What is Restaurant as a Service?
How many virtual restaurants are out there?
While most people are familiar with Software as a Service (SaaS), it seems many are understandably unfamiliar with Restaurant as a Service (RaaS). And at Chowly, we want to change that.
We recently spoke at the industry trade conference, Food On Demand, and there was a lot of discussion surrounding virtual kitchens. Yet many people were shocked when I shared that we are nearing 100,000 of these concepts across the country. This number is not a shock for us at Chowly since we help our restaurant partners grow said concepts each and every day. It seems as an industry, everyone is familiar with the idea of virtual brands powered by companies like Cloud Kitchens, Zuul, and Kitchen United. However, they are equally as unaware that there are many, many more virtual concepts running out of normal restaurants that already exist.
There is an extremely profitable, and easy-to-implement virtual kitchen solution that has been flying under the radar that needs to take center stage. That concept is Restaurant as a Service (RaaS). We’re talking about a brand that exclusively serves guests through a digital storefront while being run out of an existing brick and mortar restaurant (not necessarily the big commissary kitchens that have been eating up the headlines the past few years).
After my comment, a flurry of recognized brands operating virtual restaurants were written about:
Who is leading the RaaS space?
Concept collector and a friend of ours, Robert Earl, started bringing the Restaurant as a Service idea to the mainstream a couple of weeks ago with the introduction of Virtual Additional Concepts (VACs), which is a pretty good descriptor for his new venture.
Earl’s new business is basically a Restaurant as a Service. It provides VAC opportunities to existing restaurant operators, generating more sales for restaurants in a time when they need it more than ever.
The deal is if a restaurant operator has the equipment, the staff, and the space to meet a VACs requirements they can add that concept right in their restaurant. An example of this is the new celebrity-backed, Tyga Bites. To bring this virtual nugget brand to your kitchen, you simply need to meet a few standards.
While commissary kitchens like Kitchen United can provide a good space to launch a Virtual Additional Concept, the true scale for VACs is going to come by leveraging the existing 600,000+ kitchen spaces across the U.S. The pandemic has been catastrophic for on-premise sales and restaurant owners. Many of them are independent operators who are now searching for ways to fill that revenue gap.

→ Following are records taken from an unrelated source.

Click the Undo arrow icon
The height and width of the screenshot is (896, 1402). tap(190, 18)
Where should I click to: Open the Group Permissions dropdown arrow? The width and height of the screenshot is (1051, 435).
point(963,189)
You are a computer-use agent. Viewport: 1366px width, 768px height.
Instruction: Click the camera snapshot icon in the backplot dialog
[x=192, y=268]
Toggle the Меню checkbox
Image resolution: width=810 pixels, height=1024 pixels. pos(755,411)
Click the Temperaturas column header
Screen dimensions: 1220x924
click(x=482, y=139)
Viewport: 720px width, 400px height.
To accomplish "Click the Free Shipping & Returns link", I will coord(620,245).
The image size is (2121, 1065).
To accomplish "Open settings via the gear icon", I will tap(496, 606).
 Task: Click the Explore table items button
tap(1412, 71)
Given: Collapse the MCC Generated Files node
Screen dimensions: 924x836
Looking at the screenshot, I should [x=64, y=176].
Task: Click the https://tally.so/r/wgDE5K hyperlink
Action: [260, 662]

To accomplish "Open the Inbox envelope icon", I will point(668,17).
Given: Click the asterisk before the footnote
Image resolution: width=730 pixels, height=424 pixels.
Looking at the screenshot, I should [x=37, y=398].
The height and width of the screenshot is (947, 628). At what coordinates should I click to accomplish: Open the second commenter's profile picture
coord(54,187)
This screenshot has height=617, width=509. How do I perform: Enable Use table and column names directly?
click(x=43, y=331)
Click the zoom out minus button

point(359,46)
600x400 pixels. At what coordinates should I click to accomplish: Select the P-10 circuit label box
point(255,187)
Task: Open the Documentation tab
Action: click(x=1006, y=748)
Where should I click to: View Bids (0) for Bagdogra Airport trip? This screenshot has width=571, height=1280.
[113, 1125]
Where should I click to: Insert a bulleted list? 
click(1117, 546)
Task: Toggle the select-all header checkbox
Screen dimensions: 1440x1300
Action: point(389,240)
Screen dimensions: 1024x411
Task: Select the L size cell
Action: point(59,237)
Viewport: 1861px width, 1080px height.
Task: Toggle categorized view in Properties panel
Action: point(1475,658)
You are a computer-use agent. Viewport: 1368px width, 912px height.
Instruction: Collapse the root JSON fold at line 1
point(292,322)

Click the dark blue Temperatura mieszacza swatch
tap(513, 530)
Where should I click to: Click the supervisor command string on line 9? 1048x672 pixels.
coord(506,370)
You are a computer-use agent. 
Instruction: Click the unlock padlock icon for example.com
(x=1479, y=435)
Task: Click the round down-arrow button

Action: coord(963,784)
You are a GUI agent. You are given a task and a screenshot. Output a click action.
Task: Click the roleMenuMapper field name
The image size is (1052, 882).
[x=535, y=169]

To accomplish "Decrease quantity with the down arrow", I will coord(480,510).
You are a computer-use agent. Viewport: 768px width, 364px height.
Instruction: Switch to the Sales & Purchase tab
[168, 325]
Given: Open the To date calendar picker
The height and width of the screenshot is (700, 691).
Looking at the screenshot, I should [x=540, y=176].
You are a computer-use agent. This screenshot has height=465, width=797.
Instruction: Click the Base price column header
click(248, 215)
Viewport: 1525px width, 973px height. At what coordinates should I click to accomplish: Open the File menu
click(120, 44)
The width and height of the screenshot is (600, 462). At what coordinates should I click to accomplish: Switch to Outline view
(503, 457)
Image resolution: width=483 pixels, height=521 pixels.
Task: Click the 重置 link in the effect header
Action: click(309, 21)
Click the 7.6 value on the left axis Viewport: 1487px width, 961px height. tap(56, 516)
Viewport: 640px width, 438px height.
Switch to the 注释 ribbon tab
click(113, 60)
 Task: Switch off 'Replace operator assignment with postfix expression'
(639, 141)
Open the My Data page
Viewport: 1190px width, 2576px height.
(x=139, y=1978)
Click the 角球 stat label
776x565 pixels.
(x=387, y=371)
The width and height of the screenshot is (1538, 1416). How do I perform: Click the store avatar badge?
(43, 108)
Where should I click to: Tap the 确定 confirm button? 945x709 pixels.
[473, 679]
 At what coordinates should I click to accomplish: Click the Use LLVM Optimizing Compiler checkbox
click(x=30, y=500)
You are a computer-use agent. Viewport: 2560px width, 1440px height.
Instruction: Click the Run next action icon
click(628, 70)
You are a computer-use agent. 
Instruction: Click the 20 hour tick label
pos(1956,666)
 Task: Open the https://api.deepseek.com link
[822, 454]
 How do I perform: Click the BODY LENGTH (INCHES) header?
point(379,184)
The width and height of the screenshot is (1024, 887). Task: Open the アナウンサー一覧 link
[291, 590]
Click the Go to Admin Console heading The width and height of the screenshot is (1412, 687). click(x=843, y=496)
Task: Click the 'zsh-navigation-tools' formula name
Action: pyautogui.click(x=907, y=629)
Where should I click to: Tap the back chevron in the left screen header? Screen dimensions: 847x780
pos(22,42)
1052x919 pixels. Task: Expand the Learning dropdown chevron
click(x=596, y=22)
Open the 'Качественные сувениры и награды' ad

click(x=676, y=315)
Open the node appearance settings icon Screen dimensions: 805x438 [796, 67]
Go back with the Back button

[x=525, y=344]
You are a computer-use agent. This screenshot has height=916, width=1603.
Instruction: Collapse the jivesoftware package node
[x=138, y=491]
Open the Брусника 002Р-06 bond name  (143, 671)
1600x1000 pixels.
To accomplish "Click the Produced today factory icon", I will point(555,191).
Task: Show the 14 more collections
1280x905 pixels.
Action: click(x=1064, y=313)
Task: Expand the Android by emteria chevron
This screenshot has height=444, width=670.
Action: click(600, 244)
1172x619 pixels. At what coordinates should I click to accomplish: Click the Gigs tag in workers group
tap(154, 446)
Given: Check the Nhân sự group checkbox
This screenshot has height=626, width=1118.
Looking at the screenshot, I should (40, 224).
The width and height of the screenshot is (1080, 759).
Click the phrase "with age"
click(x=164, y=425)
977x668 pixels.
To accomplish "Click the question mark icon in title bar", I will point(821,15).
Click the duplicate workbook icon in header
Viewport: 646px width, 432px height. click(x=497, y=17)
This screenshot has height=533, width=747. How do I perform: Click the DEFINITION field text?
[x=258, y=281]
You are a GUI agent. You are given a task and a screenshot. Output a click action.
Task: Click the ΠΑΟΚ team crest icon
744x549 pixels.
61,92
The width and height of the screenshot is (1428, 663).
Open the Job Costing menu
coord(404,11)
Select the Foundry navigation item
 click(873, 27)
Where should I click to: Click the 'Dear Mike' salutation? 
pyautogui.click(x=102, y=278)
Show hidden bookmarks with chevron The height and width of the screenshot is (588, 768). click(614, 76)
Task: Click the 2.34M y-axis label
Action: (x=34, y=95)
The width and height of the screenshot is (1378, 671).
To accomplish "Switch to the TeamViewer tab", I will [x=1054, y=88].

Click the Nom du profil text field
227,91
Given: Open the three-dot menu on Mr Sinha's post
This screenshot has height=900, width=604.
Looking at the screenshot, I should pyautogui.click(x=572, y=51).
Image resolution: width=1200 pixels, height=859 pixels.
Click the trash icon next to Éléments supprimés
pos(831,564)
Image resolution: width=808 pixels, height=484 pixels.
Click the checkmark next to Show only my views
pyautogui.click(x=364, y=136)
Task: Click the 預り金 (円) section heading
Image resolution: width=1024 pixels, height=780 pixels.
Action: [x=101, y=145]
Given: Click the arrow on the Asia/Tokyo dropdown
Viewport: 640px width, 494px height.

By adding on a VAC, a single location operator who’s been making their own pizzas for 20 years can now use their excess kitchen capacity to bring in an additional $10k to $20k a month from that concept. That amount of revenue couldn’t support itself as a stand-alone business (which is a big reason the initial boom of virtual restaurants fizzled out a couple years ago) but when it’s supplemental to a restaurant’s existing business, it makes adding on VACs a no-brainer.
And Robert Earl isn’t the only one doing this. There are multiple RaaS solutions out there that are spinning up concepts every day, constantly tweaking recipes and pricing strategies to serve various demographics. RaaS providers often connect their brand with a celebrity to lift the concept to relevancy in the digital world (see Tyga Bites or Pizzaoki).
The third-party marketplaces have been somewhat acting in the RaaS role for a couple of years now. Marketplaces have been creating virtual concepts by leveraging over-indexed search results in their app to know what foods customers are looking for. They then reach out to restaurants in those zip codes and collaborate with them to create a specific menu subset. In fact, these types of concepts alone reportedly represent over 15,000 of the virtual restaurants in existence today.
Brinker’s announced that their virtual concept, It’s Just Wings, is projected to gross over $150M this year. Dickey’s BBQ announced that they’ll be offering virtual concepts as a bonus to their franchisees. Chuck E. Cheese pulled off one the most brilliant moves by launching Pasqually’s, their virtual pizza concept with much success.
It’s the independent operators that can reap the benefits of VACs
The opportunity for RaaS companies is huge right now. While the big chains may seem more suited to create and launch these virtual concepts themselves, it’s the independent operators (which still represent half the restaurant space) that can reap the benefits of an additional, digital-only restaurant concept. And it’s the RaaS solutions that will help prop independent operators up on this digital journey.
“When we see the emergence of a real value-providing concept like RaaS solutions, it makes us hopeful for the future of our industry.”
The catastrophic events in the world have created seismic shifts in the restaurant industry. The business model for restaurants has changed in a big way. And like almost every other industry these days, the change is that it’s going virtual.
At Chowly, our mission is to simplify technology for restaurants. When we see the emergence of a real value-providing concept like RaaS solutions, it makes us hopeful for the future of our industry. We’re looking forward to seeing the impact VACs make on a restaurant operator’s business success and on a larger scale how technology is leveraged to evolve our industry.